[Records contained in a dataset]
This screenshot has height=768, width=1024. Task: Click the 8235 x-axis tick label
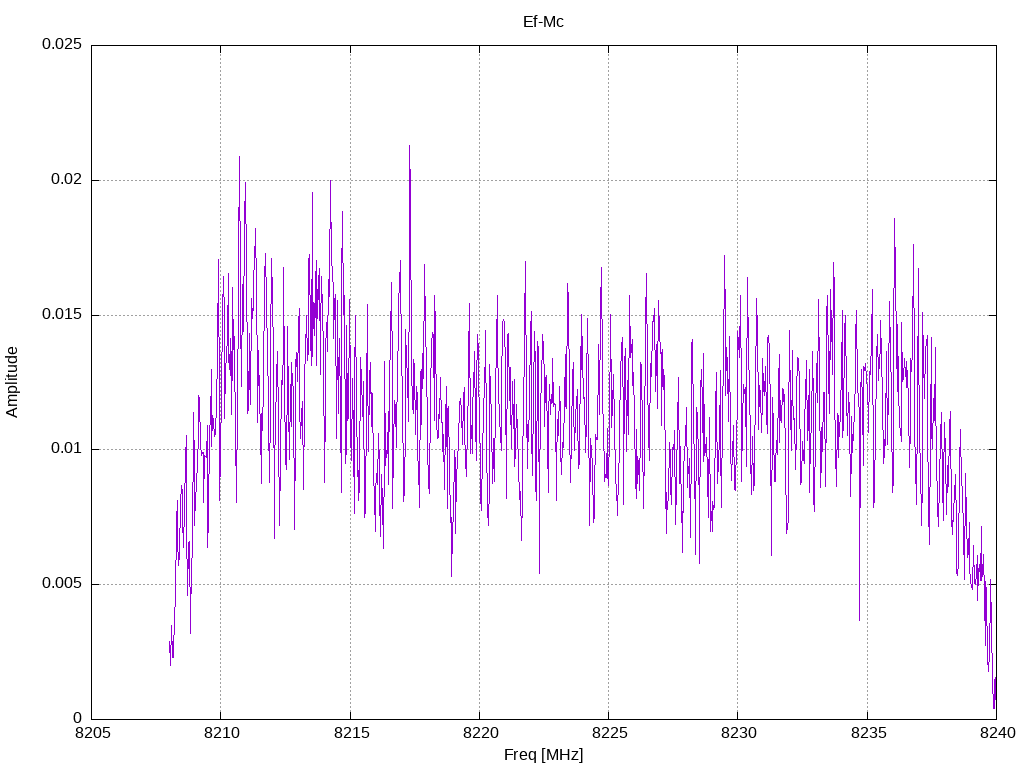(869, 733)
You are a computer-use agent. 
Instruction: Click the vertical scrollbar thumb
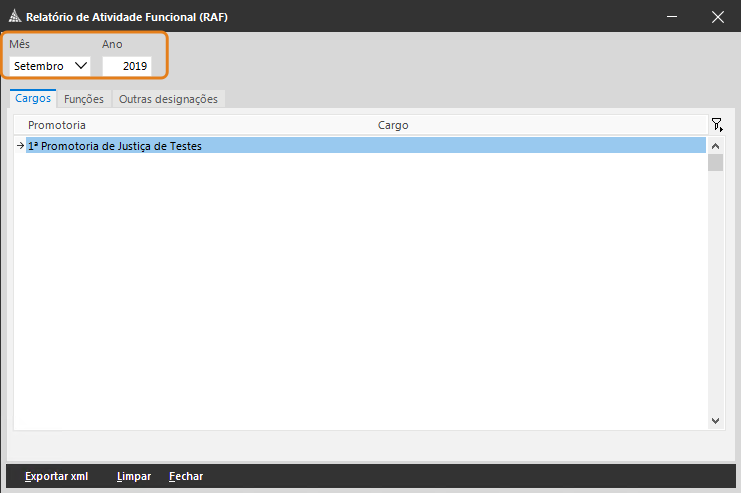click(x=715, y=163)
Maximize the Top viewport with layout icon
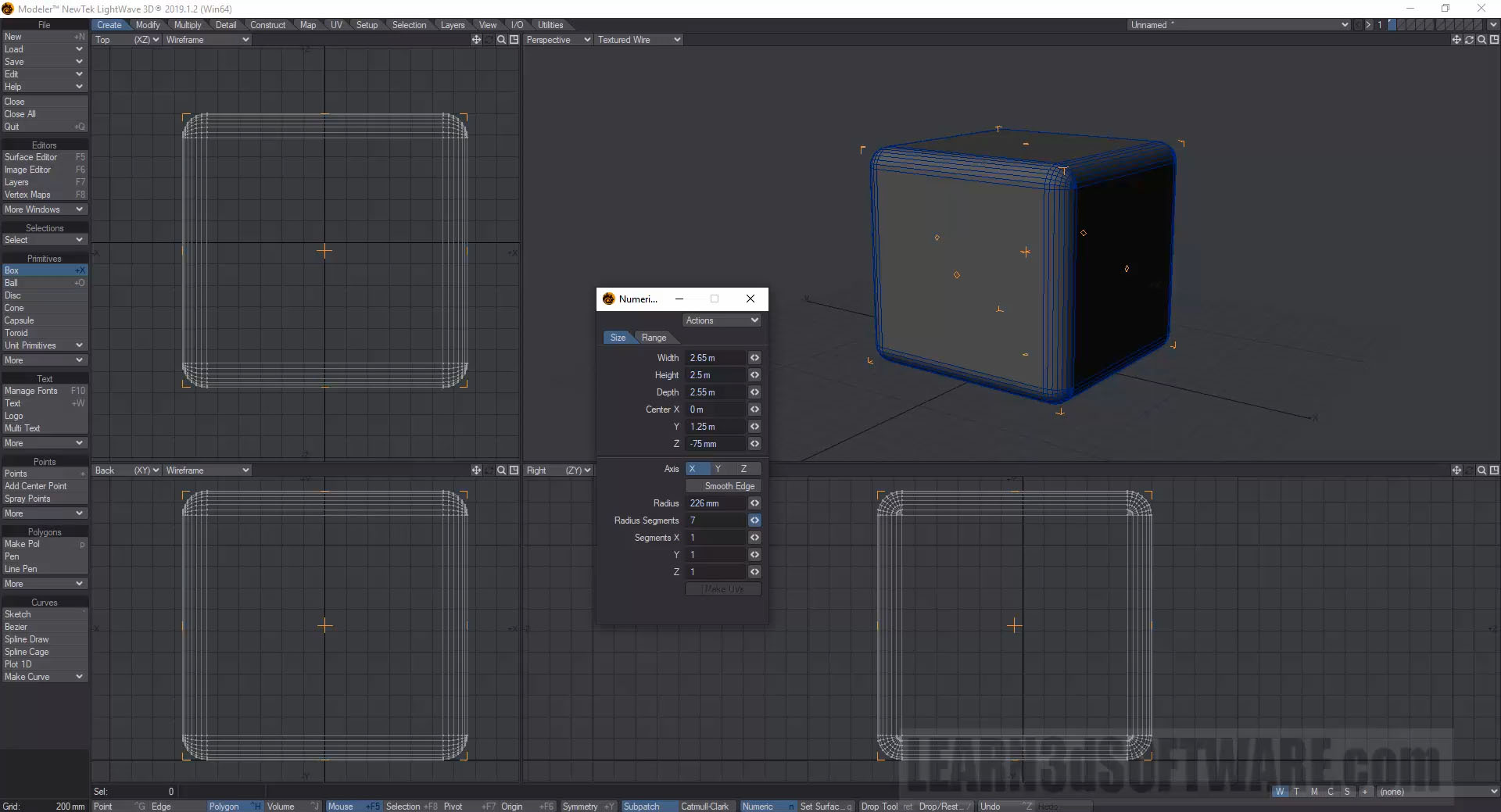This screenshot has height=812, width=1501. pyautogui.click(x=514, y=40)
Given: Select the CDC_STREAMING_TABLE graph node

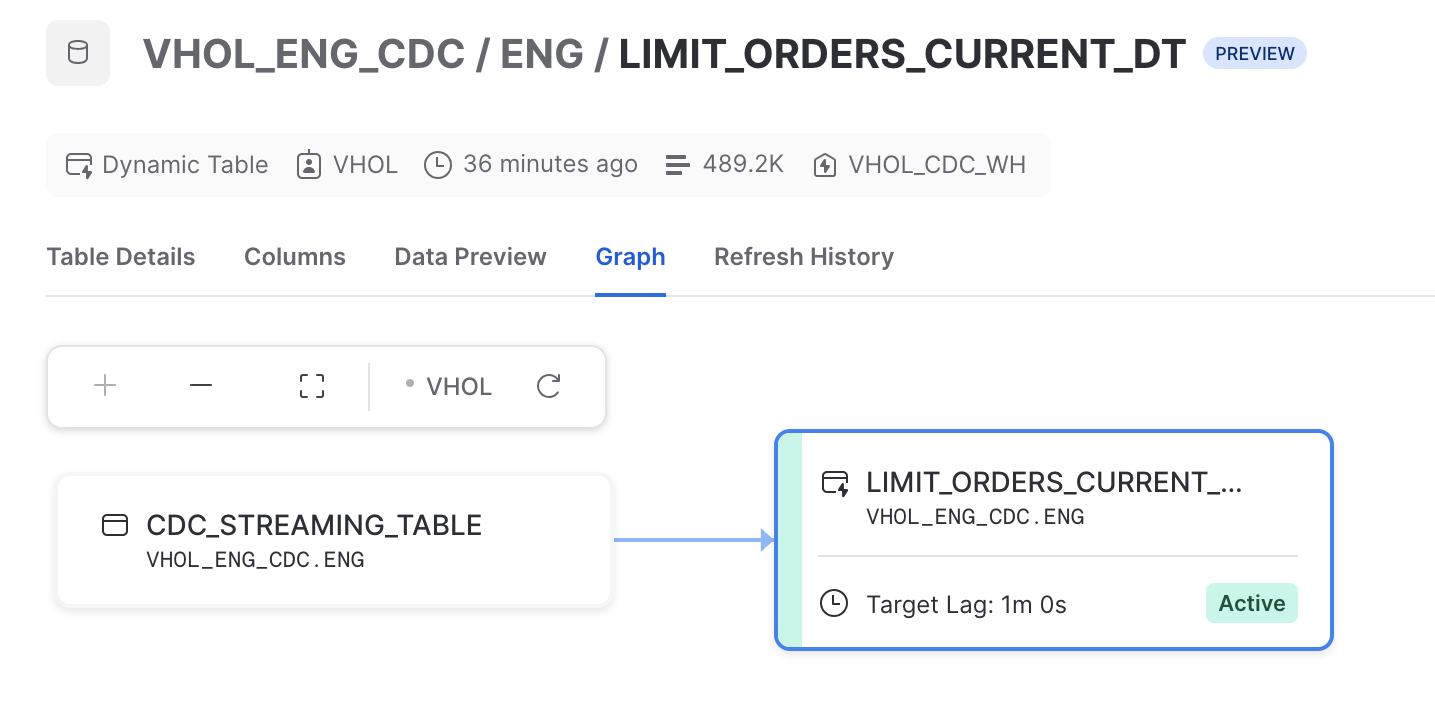Looking at the screenshot, I should coord(334,540).
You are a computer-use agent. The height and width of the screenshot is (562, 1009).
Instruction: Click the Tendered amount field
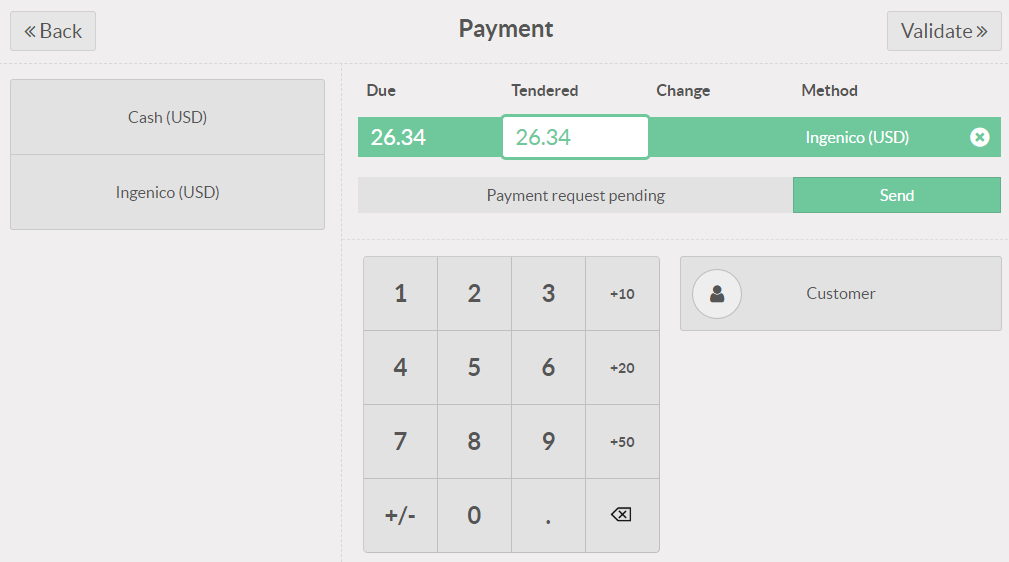click(575, 137)
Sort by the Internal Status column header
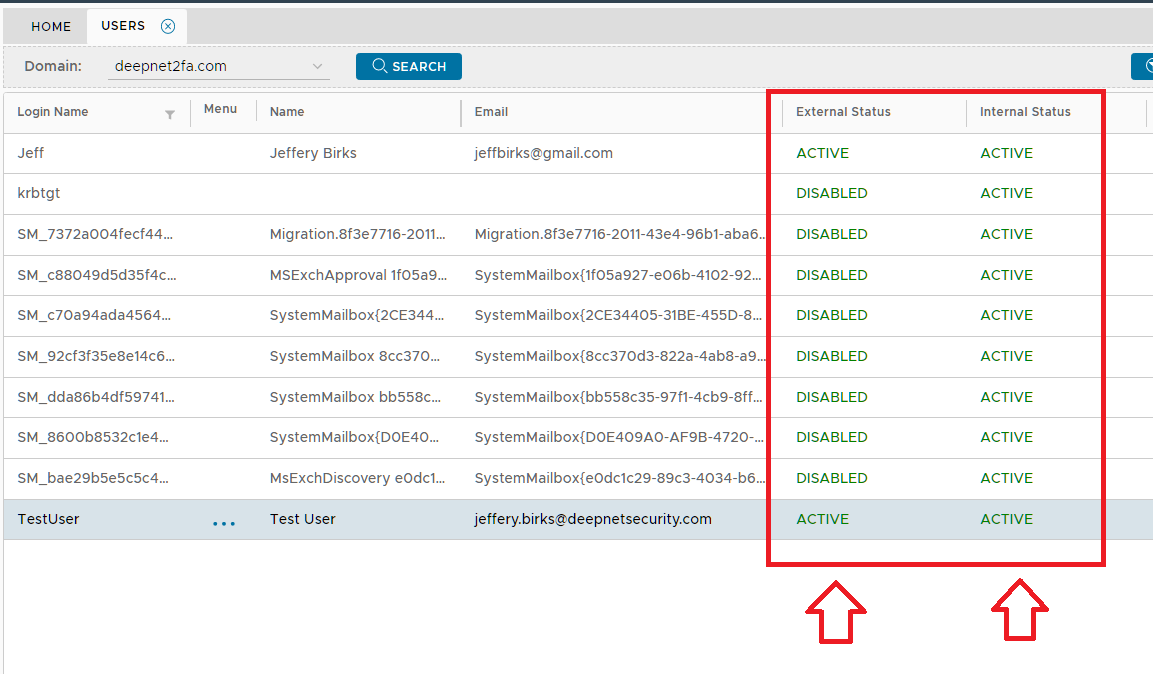 coord(1025,112)
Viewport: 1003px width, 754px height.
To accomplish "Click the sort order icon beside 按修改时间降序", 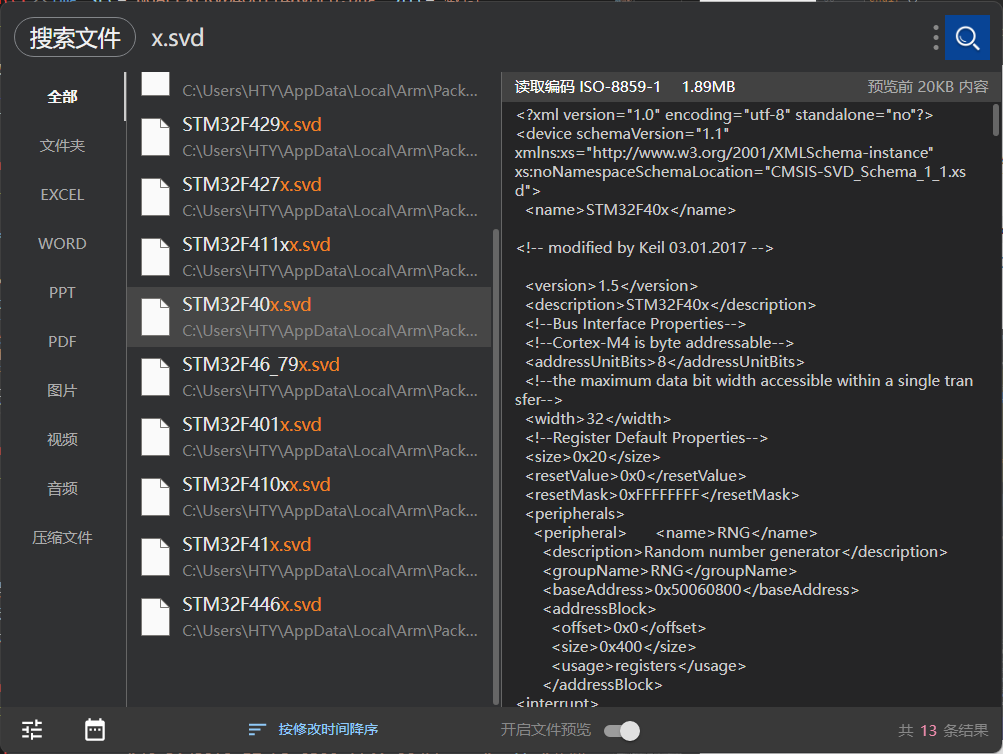I will click(258, 729).

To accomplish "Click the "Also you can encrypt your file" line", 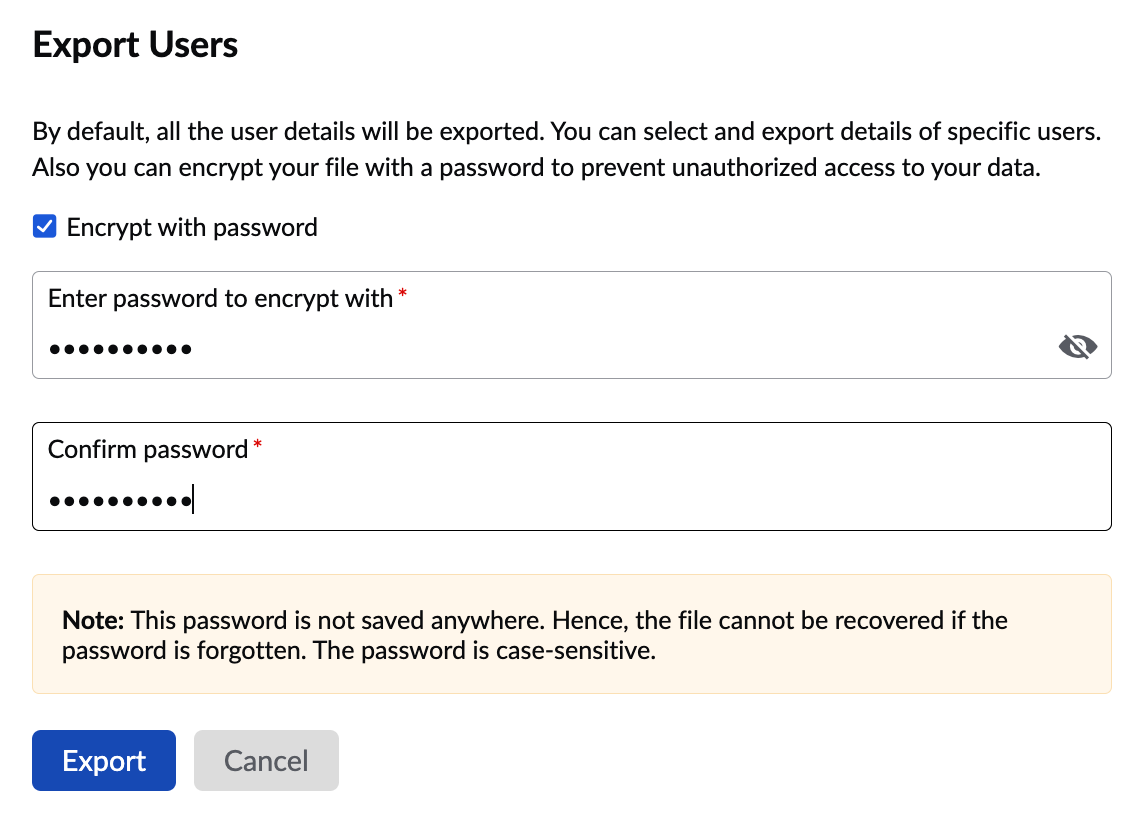I will [x=536, y=168].
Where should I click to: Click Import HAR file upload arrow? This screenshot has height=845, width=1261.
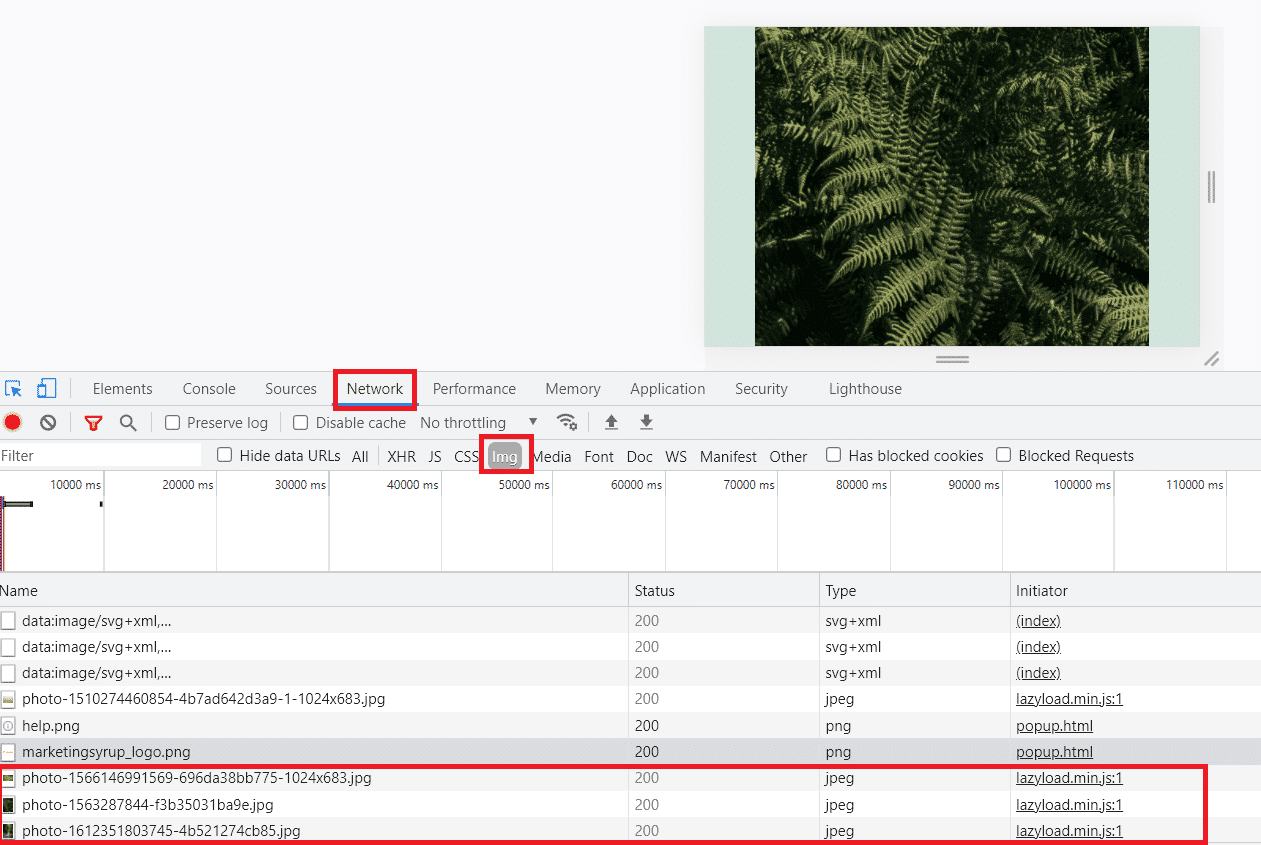[611, 422]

TASK DESCRIPTION: Say the number of lines in the records above that include the string "agent", and no more.

ANSWER SPACE: 2